Que la situation ne soit pas encore satisfaisante, le syndicat Services privés de Nettoyage, d’Hygiène et d’Environnement de l’OGBL est le premier à le reconnaître. Lui, qui n’a de cesse de tenter de faire bouger les lignes. Mais le patronat dans le secteur, intangible, joue sur les peurs des salariés. Faire craindre à ces derniers qu’ils pourraient perdre leurs emplois, donc leurs revenus et ainsi ne plus pouvoir nourrir leurs familles s’ils devenaient trop revendicatifs et s’ils se mobilisaient davantage, est devenu une véritable stratégie que les employeurs exploitent méthodiquement. Pourtant, seule la mobilisation collective au sein d’un syndicat fort, comme l’est l’OGBL, permettra de faire évoluer la situation.
Pour que les choses changent, la peur doit changer de camp
Les principaux problèmes sont connus et l’OGBL a également des solutions pour améliorer concrètement le quotidien des salariés du nettoyage. L’un des chantiers prioritaires consiste à faire diminuer les cadences infernales exigées par les employeurs. Celles-ci résultent principalement du fait que pour décrocher des contrats, les entreprises de nettoyage, qui se livrent une concurrence féroce, bradent leurs prix. Le manque à gagner n’est toutefois pas compensé par une baisse de bénéfices, mais par une surcharge de travail pour le personnel. Là, où pour une surface donnée, il fallait trois agents de nettoyage, il n’y en aura plus que deux… L’équation est vite faite. Afin de mettre un terme à ce phénomène, l’OGBL s’est fixé comme but d’introduire des normes dans le secteur, consistant par exemple à ce que plus aucun employeur ne puisse exiger de ses salariés qu’ils nettoient plus de 300 m2 par heure (contre parfois 800 – 1 000 m2 aujourd’hui).
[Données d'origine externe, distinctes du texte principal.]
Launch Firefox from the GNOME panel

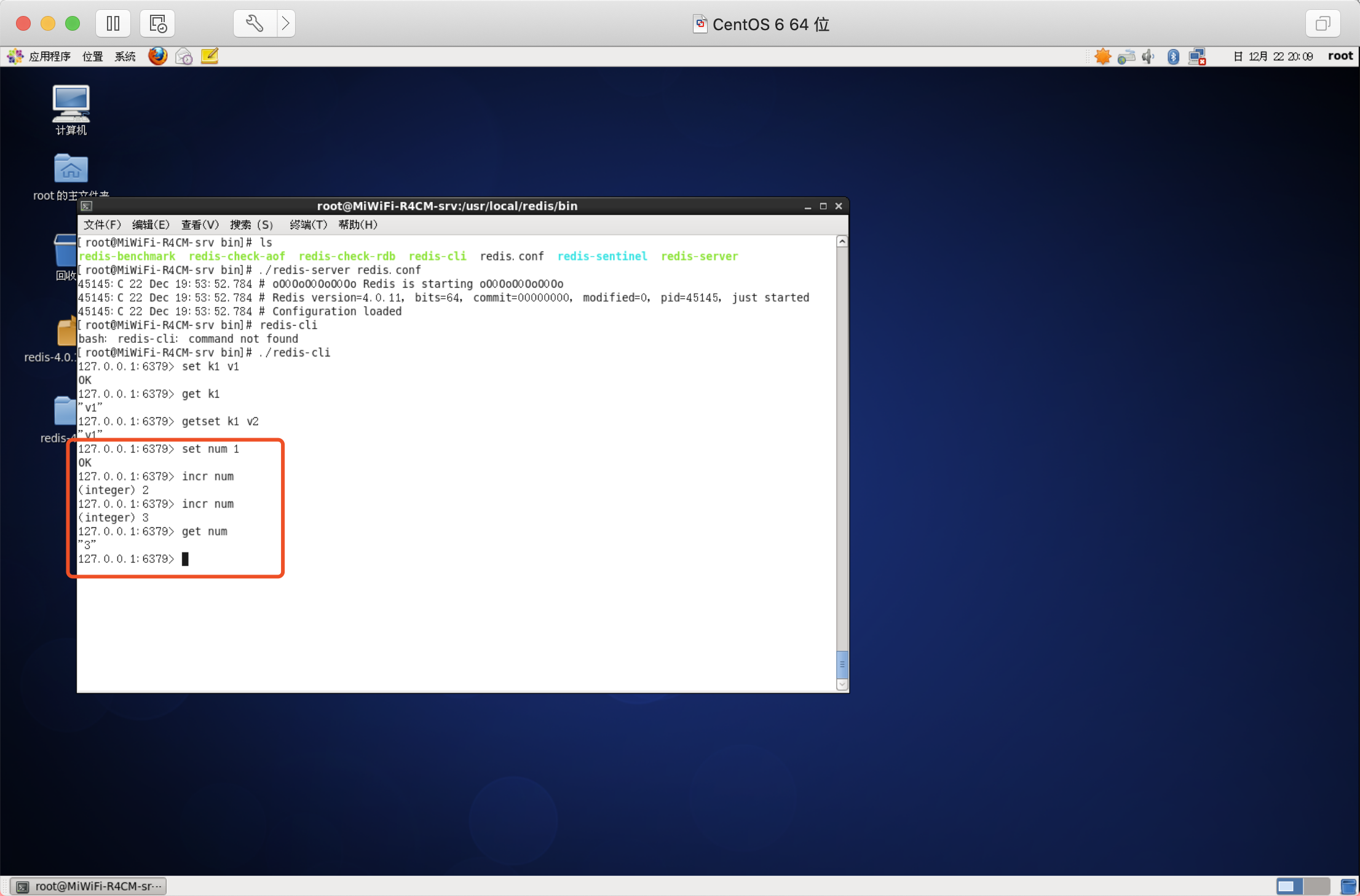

Autre priorité de l’OGBL: faire reconnaître et rémunérer les heures supplémentaires à leur juste valeur. En effet, aujourd’hui, une personne engagée à temps partiel avec un contrat de 20h peut travailler jusqu’à 30h dans le secteur, sans se faire payer le surplus en tant qu’heures supplémentaires (càd: 50% de temps de travail en plus). Une flexibilité dans l’intérêt exclusif de l’employeur. Le syndicat de l’OGBL revendique ici depuis des années que toute heure travaillée allant au-delà de 20% du temps de travail prévu dans le contrat de travail, soit rémunérée comme une heure supplémentaire.
Concernant le fractionnement extrême des journées de travail (p.ex: 2h de travail le matin et 2h le soir), l’OGBL s’emploie de toute ses forces à faire tout simplement respecter la convention collective de travail. Cette dernière stipule en effet que l’horaire de travail journalier ne peut être entrecoupé que d’une seule période de temps de repos non rémunérée d’une durée minimale de 30 minutes et maximale d’une heure. Le simple respect de la CCT couperait court à ce genre de pratiques très répandues.
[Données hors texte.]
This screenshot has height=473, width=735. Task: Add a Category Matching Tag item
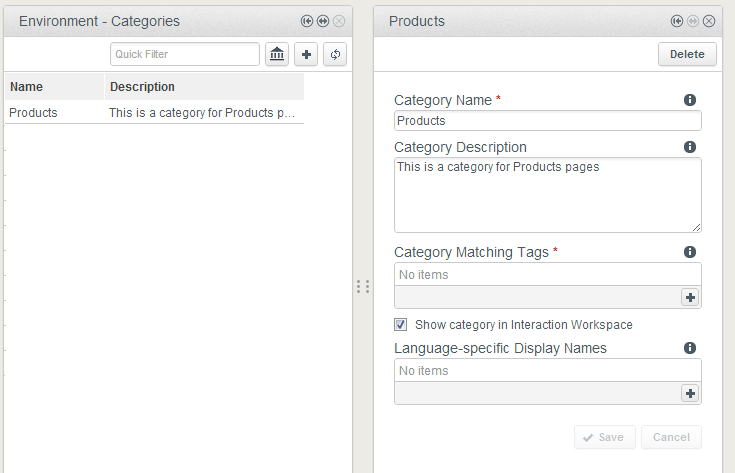(690, 297)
Autre combat de l’OGBL: que les salariés qui présentent 10 ans d’ancienneté dans le secteur soient reconnus comme étant qualifiés et qu’ils soient rémunérés au salaire minimum qualifié. La loi l’exige, les tribunaux ont donné raison à l’OGBL sur ce point, mais les employeurs ne l’appliquent toujours pas. C’est un véritable scandale.
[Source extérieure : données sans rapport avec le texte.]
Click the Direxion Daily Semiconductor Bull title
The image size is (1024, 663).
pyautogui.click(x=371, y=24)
Quoi qu’il en soit et qu’il s’agisse des rémunérations précaires, de la surcharge de travail, de la flexibilité accrue ou du non-respect de la législation par les employeurs, les choses ne pourront changer que lorsque la peur aura changé de camp. C’est-à-dire, lorsque les salariés comprendront qu’ensemble, avec l’aide du syndicat numéro 1 au Luxembourg, ils peuvent prendre leur destin en main. Ensemble, construisons l’avenir des salariés du nettoyage.